I failed

Standard

I said I was going to write something on here everyday, but I forgot and I’m just plain lazy and couldn’t be bothered. I started year 11, boring and sickly as expected. My 2nd day back a year 8 pushed his friend into me so I fell into the wall. My new graphics teacher called on me in class and made me all embarrassed. I’m currently at home because I was ill on Monday-Wednesday and I was dropped off in school but I walked home before it started. I walked home because as soon as I got in school I got told by my friend that I needed a note to give my tutor to say why I’ve been off school, or he’d moan at me (stupid because I’ve already rang the main office and told them my reasons for being off school). And then my other friend came over to me and asked me if I’d done my maths homework, to which I said no because I wasn’t in. Then she told me that someone didn’t do their homework because they weren’t in, and my maths teacher shouted at them in front of the entire class. So I told my friends that I was going to see if my mum’s car was outside so I could rush home and do my homework. But actually I knew her car wasn’t there and I walked home. I walked home because I knew that if the teacher actually shouted at me I would get embarrassed and probably start crying.

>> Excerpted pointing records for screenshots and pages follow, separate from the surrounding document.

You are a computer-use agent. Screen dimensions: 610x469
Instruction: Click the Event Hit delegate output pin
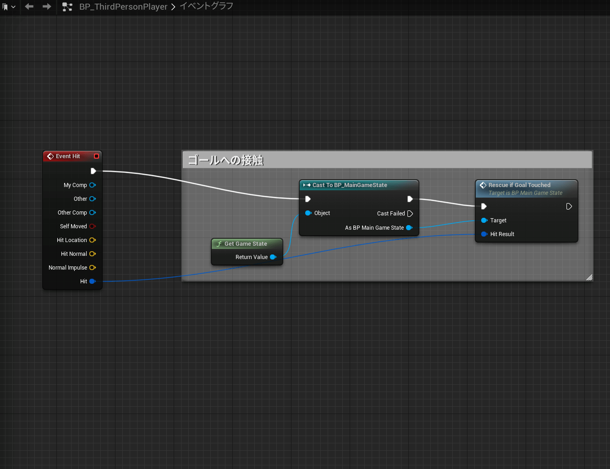(x=96, y=156)
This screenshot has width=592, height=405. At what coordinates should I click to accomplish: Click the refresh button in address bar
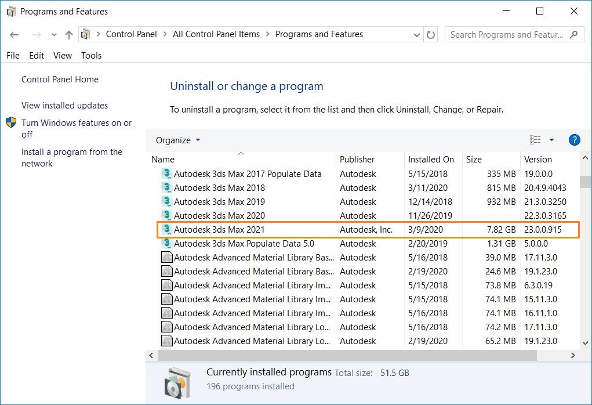(431, 35)
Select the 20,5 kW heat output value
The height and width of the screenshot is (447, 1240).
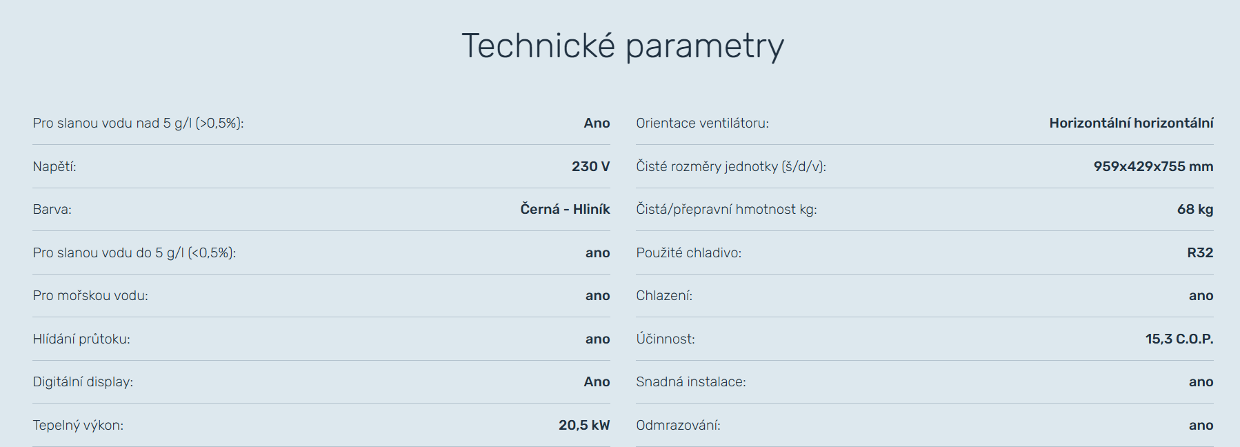[x=583, y=426]
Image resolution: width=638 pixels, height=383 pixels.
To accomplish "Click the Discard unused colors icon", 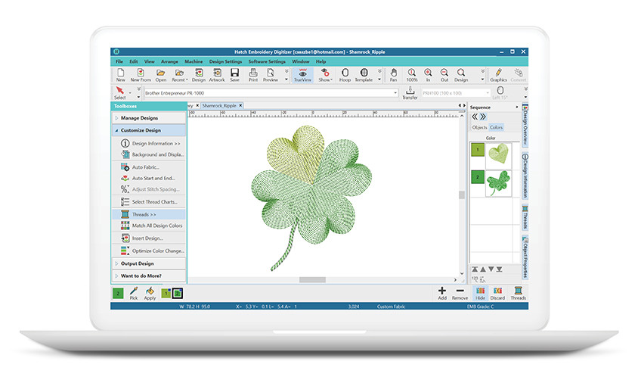I will point(498,293).
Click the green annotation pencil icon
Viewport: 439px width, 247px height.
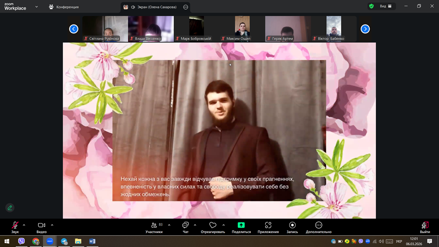tap(10, 208)
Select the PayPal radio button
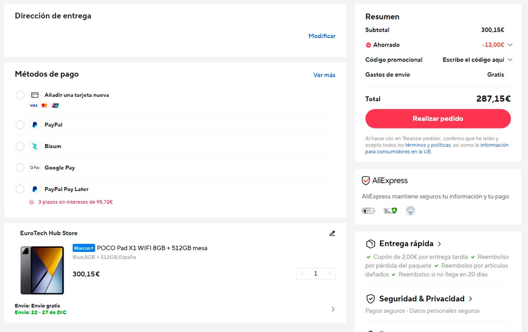 (x=20, y=125)
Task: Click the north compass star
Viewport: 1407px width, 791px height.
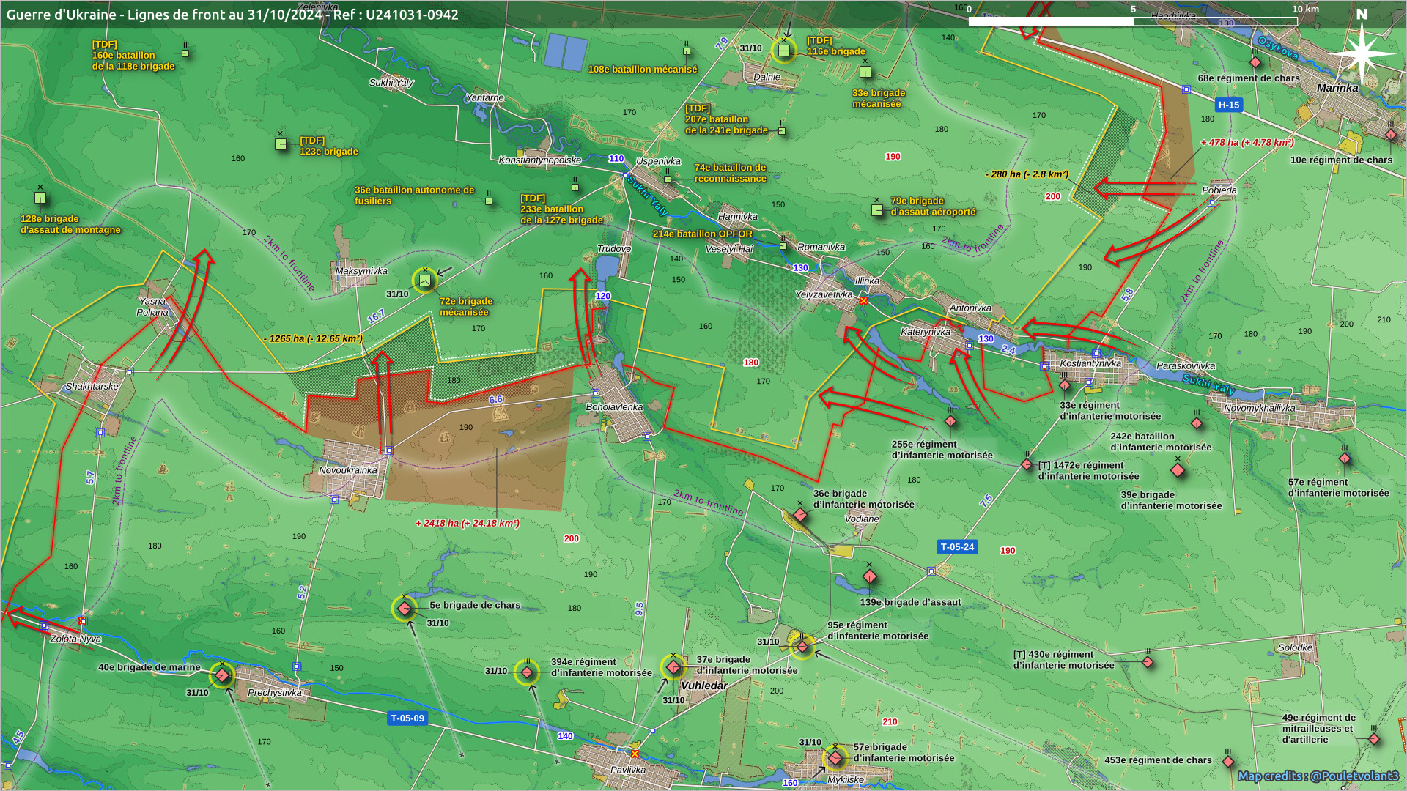Action: [x=1362, y=53]
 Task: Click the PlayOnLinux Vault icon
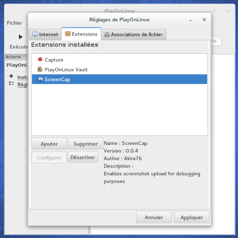pyautogui.click(x=40, y=69)
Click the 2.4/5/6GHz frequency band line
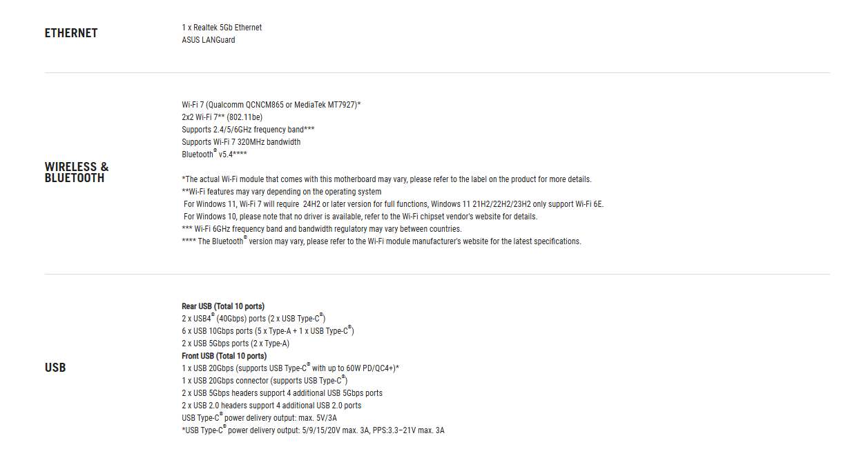 coord(249,130)
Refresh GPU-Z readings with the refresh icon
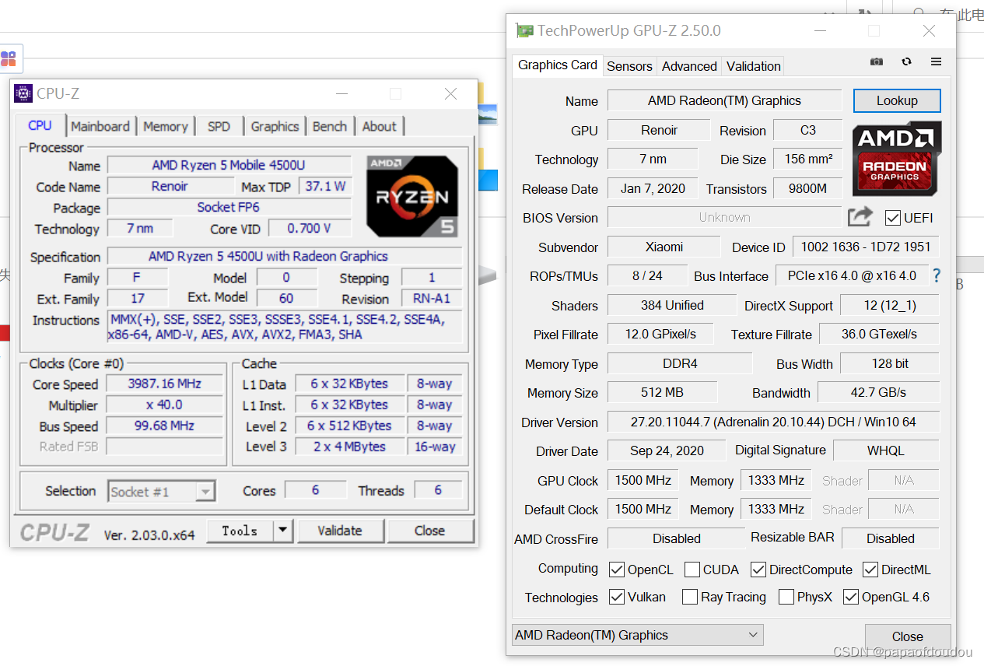984x666 pixels. 905,61
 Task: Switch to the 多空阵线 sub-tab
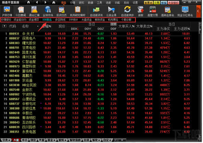[x=60, y=20]

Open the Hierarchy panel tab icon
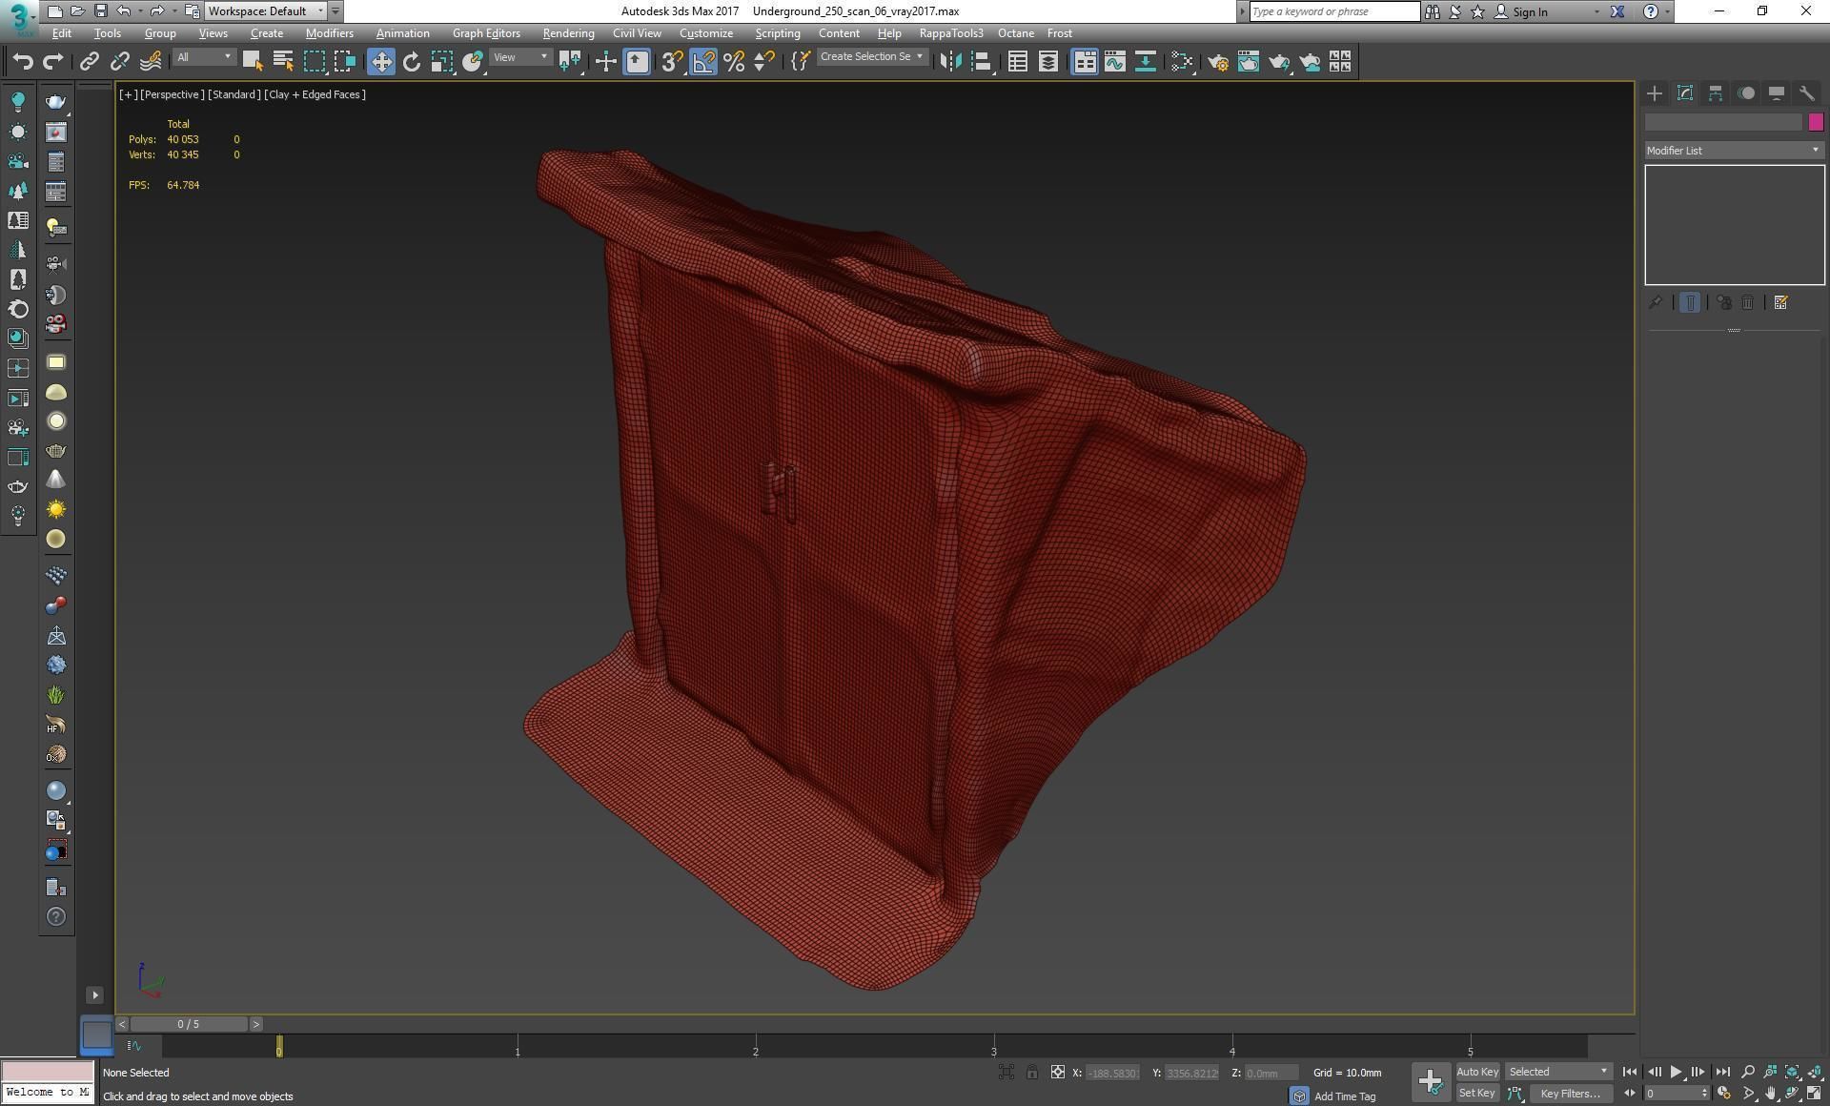[1715, 93]
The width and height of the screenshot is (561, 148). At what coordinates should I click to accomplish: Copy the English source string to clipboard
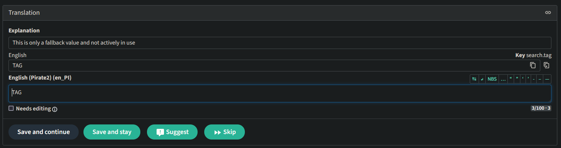(533, 65)
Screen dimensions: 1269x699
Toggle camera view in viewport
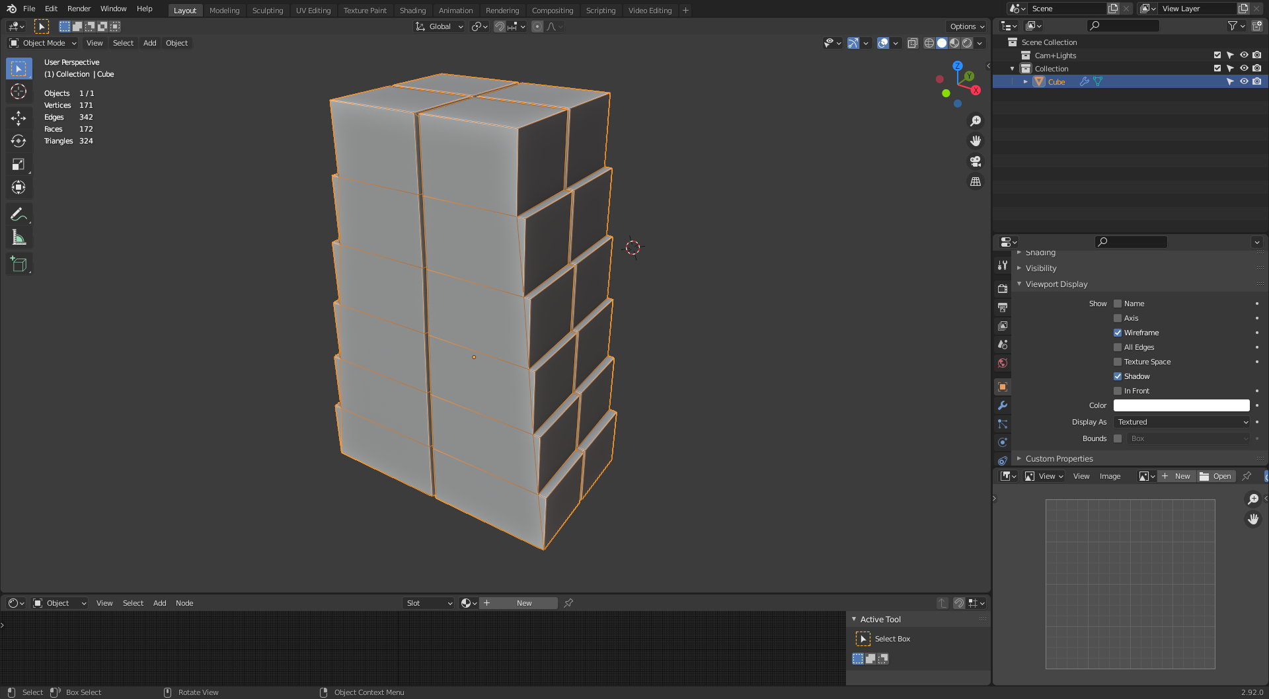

I’m such a coward. I walked home from school in the freezing cold with no coat to avoid being shouted at… I’m so lame. This isn’t much of an entry but all I’m doing is watching friends on comedy central. I hate school, not even in the typical “school is boring I hate it” way. I hate it because it makes me feel sick, I wake up in the morning and I want to throw-up. I get so nervous about the most stupid things, I hate being asked questions in class because it makes people look at me. On a brighter note I know it’s nowhere near Christmas, but a Christmas episode of friends just came on tv and I can’t wait for Christmas. I have thick Christmas socks on now.